A explicação para o sucesso do Brasil na pacificação do Haiti está, segundo o coronel Cláudio Barroso Magno Filho, na continuidade. Após entrar em uma região, os brasileiros ocupavam prédios altos, transformando-os em quartéis-generais. Dali, eles aumentavam a influência com patrulhas constantes.Isso pode ser constatado na prática na Favela Tavares Bastos, na zona sul do Rio, considerada pelo Estado como a única onde o tráfico não domina. De agosto a dezembro de 2000, o Batalhão de Operações Policiais Especiais (Bope), a tropa de elite da PM, fez uma série de operações no morro, expulsando os criminosos e montando uma sede no topo do morro.
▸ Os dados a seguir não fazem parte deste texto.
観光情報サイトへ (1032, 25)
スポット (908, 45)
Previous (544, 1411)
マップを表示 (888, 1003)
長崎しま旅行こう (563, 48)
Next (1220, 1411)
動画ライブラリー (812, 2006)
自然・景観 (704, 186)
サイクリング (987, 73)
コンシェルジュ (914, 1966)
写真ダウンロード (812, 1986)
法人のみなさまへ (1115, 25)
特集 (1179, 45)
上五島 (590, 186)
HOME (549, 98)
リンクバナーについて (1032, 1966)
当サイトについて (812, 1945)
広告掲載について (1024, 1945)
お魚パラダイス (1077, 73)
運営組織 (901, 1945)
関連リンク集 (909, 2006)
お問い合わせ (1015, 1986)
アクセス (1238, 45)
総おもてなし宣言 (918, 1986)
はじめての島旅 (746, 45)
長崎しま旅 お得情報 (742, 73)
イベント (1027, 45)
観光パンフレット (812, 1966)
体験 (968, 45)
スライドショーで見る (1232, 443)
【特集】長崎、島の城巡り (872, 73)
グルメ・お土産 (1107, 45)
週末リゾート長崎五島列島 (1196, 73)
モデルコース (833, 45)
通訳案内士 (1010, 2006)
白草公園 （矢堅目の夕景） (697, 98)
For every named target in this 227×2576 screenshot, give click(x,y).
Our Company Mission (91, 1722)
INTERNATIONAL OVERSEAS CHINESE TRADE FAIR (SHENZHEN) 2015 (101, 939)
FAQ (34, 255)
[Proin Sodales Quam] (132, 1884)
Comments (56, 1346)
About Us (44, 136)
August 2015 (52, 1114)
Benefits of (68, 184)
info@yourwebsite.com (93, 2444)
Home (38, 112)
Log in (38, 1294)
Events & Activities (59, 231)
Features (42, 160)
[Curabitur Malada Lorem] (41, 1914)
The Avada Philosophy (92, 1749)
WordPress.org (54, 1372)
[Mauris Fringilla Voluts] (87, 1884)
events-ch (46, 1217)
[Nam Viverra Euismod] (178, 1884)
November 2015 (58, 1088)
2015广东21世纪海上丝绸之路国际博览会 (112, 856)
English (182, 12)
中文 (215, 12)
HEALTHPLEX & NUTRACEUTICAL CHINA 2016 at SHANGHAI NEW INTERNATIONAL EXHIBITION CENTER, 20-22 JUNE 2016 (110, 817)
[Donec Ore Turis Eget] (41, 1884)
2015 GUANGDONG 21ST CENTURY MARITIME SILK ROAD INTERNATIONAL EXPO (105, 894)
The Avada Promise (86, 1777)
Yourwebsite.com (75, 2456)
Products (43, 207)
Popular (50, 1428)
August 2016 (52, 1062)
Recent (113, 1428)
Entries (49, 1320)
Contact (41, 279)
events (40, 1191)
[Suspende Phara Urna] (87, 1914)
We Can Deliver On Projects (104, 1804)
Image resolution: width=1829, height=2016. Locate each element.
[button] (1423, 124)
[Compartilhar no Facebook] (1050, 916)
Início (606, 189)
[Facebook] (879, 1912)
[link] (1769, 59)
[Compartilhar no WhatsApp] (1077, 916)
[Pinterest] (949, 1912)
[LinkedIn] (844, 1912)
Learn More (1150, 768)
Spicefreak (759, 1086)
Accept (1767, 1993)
Não saiu mais de lá. Outra tática utilizada no Haiti e que pode ser aplicada são as ações diversionárias: incursões coordenadas em vários locais ao mesmo tempo, os criminosos são iludidos sobre a real intenção dos militares. ?A gente tentava dar um drible, usava a ginga brasileira. Nunca fazia a mesma coisa, inovava sempre. Enquanto eles achavam que a gente queria algo e tentavam se defender, estávamos tomando um outro local. Quando os bandidos percebiam qual era realmente nossa intenção, já era tarde demais?, lembra Barroso Magno.